Lots of UDP traffic

[runtim23]

I got a warning from my hosting provider that my server has been compromised and they sent me a tcpdump snippet of outgoing UDP packets. All anti-virus and my plesk firewall has been removed. Yum repositories are empty so I can't reinstall from yum. I did reinstall the firewall module but it seems to have no effect on any traffic. I shutdown dns and apache but apache restarts itself and no matter what I do, tcpdump port 53 shows loads of udp traffic both incoming and outgoing. Netstat -ap shows no port 53 programs running. Any advice here? /tmp /tmp/var /tmp/spool/mail look clean even with ls -aofl

 

[runtim23]

Ok. I'm starting to think this isn't a virus or rootkit, but rather an open dns after experiencing the same problem on a different server. I ran a test online which confirmed this. I'm not sure how to close this. I am currently running both Plesk 9 and Plesk 11. I went to the template and added the localhost for recursion but it does not stop the traffic. Any help here?

 

[runtim23]

To anyone else that experiences a similar issue, I was able to fix this as documented across the web.
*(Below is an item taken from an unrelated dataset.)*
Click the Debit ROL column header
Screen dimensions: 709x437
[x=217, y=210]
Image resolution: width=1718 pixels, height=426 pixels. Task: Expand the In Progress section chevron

However, what I didn't know, is it might take several hours to see the change go into effect.

While I understand name servers cache
their records, I wasn't aware that recursive settings on named would also take time to go into effect.
Online tests also took 24 hours to reflect this.

Change the named.conf recursion setting. Plesk also has a button for recursion that should change the config.